■ Dataset content
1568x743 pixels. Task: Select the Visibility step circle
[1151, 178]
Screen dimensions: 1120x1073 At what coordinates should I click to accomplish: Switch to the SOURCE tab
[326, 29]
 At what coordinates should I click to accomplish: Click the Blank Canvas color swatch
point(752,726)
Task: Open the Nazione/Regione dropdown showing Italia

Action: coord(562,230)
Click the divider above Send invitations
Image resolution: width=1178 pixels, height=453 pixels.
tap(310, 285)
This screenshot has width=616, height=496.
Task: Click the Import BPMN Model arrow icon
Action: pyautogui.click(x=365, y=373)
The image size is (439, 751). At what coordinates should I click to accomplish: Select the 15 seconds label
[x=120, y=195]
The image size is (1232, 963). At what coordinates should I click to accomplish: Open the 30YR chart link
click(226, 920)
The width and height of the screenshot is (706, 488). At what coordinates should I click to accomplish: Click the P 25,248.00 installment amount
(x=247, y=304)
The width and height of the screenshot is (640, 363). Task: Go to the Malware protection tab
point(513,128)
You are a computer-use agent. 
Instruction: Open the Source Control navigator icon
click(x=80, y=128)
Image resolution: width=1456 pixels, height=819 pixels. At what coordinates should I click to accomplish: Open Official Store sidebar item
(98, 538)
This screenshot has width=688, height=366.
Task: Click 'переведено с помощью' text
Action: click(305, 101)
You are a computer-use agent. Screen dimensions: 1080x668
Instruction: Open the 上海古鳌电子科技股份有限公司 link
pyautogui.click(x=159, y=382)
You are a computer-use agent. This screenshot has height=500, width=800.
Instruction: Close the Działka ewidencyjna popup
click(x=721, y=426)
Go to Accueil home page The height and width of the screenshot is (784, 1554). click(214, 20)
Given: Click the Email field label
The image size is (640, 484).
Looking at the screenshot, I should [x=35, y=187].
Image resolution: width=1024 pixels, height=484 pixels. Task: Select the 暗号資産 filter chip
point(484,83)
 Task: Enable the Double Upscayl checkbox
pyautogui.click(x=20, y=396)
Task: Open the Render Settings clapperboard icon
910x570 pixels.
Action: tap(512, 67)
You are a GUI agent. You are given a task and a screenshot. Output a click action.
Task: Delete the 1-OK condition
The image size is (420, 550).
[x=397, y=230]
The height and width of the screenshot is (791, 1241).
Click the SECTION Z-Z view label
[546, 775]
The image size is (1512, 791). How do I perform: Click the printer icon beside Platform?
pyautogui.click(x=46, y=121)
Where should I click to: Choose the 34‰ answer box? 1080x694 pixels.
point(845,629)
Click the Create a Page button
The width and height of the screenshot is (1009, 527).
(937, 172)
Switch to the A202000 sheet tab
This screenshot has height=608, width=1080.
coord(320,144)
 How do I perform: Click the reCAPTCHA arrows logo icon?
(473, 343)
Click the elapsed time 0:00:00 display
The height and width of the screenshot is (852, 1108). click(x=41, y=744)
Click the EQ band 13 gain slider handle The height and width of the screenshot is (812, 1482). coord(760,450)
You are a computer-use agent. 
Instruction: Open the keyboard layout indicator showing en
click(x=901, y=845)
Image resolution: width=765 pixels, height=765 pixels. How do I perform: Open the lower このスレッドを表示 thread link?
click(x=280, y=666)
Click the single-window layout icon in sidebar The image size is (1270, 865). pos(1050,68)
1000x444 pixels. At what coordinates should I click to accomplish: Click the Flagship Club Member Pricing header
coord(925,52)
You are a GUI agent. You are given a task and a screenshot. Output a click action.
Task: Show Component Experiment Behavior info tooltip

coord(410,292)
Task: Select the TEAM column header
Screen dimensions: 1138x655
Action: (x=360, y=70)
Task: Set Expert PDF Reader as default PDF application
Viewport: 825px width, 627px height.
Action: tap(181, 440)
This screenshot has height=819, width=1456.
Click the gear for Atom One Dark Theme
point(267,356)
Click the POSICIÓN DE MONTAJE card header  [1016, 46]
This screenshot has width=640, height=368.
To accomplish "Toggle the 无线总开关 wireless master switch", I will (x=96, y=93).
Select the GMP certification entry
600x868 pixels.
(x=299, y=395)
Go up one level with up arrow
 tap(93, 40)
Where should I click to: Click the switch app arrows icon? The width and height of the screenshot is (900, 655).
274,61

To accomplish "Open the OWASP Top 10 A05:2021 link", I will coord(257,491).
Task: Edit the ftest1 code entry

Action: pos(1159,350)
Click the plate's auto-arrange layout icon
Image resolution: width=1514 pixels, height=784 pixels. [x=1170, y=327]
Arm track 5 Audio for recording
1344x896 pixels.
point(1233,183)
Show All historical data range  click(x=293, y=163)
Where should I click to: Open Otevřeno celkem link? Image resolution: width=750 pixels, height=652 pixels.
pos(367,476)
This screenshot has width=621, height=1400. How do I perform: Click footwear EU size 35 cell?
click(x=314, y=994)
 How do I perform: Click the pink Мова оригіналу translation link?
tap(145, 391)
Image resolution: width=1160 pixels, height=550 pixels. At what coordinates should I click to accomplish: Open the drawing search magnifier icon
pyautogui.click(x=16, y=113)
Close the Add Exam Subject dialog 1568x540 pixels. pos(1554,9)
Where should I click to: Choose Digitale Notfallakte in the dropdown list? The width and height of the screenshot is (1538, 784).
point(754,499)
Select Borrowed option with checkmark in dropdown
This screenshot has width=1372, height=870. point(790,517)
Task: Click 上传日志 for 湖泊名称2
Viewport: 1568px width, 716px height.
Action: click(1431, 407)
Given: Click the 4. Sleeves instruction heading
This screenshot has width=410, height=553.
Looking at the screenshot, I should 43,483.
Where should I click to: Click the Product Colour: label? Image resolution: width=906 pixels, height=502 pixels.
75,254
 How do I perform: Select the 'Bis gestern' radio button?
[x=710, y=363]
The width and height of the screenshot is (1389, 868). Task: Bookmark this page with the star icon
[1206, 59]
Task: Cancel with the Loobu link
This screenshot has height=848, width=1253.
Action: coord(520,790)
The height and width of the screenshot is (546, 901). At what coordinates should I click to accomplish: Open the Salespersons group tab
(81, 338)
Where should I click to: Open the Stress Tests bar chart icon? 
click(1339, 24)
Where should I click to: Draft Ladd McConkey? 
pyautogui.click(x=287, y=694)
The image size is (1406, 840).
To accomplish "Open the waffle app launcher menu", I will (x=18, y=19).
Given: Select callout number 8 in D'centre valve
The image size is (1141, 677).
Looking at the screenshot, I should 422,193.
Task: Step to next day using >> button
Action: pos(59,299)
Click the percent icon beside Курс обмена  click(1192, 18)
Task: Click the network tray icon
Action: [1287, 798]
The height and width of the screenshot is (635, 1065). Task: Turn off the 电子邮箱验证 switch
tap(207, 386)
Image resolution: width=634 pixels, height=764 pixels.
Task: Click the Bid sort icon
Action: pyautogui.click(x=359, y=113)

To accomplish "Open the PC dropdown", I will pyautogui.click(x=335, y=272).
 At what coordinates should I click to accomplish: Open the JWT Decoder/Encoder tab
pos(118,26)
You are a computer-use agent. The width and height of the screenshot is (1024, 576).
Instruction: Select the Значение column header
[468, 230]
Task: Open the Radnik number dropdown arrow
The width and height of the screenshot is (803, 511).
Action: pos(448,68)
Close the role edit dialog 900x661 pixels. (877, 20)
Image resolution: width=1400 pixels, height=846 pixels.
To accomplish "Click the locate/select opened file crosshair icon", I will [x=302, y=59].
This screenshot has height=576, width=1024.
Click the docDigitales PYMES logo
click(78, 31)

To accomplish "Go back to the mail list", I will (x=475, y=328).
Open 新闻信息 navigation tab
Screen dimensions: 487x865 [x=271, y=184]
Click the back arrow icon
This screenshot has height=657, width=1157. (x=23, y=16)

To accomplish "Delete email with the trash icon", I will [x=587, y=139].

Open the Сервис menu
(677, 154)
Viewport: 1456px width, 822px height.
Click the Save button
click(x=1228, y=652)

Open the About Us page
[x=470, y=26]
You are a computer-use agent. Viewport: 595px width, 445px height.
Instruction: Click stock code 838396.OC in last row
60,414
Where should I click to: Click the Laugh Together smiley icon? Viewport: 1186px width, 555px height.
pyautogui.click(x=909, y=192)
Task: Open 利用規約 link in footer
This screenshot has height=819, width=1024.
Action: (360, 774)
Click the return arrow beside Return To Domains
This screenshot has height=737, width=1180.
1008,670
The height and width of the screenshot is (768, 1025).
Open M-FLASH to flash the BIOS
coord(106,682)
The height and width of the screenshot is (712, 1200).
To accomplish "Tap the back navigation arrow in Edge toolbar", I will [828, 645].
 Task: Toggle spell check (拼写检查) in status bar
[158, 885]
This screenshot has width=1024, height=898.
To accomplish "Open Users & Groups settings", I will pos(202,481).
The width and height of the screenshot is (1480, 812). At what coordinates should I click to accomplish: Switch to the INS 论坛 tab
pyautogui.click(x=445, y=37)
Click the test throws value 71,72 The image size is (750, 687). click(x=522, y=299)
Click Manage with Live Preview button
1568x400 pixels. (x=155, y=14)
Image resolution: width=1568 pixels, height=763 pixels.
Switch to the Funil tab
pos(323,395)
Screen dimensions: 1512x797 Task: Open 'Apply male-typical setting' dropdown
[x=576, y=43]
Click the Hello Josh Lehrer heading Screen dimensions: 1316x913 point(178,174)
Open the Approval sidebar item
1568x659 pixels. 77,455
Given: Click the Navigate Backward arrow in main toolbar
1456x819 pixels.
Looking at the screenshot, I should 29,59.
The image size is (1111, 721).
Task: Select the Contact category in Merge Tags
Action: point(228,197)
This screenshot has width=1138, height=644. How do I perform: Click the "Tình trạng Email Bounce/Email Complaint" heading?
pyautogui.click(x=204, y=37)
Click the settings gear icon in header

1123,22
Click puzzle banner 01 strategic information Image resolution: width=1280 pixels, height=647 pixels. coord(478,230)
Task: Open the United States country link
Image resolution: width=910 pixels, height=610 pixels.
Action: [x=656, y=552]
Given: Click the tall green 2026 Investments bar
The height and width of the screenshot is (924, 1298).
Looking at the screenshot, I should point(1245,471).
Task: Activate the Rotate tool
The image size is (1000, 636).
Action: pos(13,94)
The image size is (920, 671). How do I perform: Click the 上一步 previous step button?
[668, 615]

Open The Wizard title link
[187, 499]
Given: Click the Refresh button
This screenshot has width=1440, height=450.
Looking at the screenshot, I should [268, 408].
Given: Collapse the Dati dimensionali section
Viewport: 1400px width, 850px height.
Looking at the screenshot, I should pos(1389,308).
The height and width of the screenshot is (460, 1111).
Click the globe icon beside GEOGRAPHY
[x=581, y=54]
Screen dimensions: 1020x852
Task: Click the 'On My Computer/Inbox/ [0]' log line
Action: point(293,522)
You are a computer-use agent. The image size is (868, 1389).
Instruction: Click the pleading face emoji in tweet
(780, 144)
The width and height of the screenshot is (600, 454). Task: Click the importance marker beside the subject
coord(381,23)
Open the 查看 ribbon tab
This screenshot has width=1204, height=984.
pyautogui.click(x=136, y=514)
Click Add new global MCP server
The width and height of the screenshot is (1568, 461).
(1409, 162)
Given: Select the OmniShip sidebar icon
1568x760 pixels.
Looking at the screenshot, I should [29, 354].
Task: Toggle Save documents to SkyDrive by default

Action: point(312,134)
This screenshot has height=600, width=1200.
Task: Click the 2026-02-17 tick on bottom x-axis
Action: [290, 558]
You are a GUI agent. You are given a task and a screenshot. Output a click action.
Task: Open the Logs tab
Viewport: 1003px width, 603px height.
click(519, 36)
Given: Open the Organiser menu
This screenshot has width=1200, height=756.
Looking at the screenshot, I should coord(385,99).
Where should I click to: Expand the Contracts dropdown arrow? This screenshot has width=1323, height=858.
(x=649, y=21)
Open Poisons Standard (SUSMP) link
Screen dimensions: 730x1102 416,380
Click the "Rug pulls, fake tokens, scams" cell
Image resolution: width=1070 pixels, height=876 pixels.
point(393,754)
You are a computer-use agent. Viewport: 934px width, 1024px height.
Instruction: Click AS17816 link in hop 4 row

■ What is needed
Print the records from the line containing "You are a computer-use agent. This" through the line containing "The height and width of the screenshot is (852, 1108)." word for word.

■ Complete answer
You are a computer-use agent. This screenshot has height=500, width=800.
Instruction: Close the Działka ewidencyjna popup
click(x=721, y=426)
Go to Accueil home page The height and width of the screenshot is (784, 1554). click(214, 20)
Given: Click the Email field label
The image size is (640, 484).
Looking at the screenshot, I should [x=35, y=187].
Image resolution: width=1024 pixels, height=484 pixels. Task: Select the 暗号資産 filter chip
point(484,83)
 Task: Enable the Double Upscayl checkbox
pyautogui.click(x=20, y=396)
Task: Open the Render Settings clapperboard icon
910x570 pixels.
Action: tap(512, 67)
You are a GUI agent. You are given a task and a screenshot. Output a click action.
Task: Delete the 1-OK condition
The image size is (420, 550).
[x=397, y=230]
The height and width of the screenshot is (791, 1241).
Click the SECTION Z-Z view label
[546, 775]
The image size is (1512, 791). How do I perform: Click the printer icon beside Platform?
pyautogui.click(x=46, y=121)
Where should I click to: Choose the 34‰ answer box? 1080x694 pixels.
point(845,629)
Click the Create a Page button
The width and height of the screenshot is (1009, 527).
(937, 172)
Switch to the A202000 sheet tab
This screenshot has height=608, width=1080.
coord(320,144)
 How do I perform: Click the reCAPTCHA arrows logo icon?
(473, 343)
Click the elapsed time 0:00:00 display
The height and width of the screenshot is (852, 1108). click(x=41, y=744)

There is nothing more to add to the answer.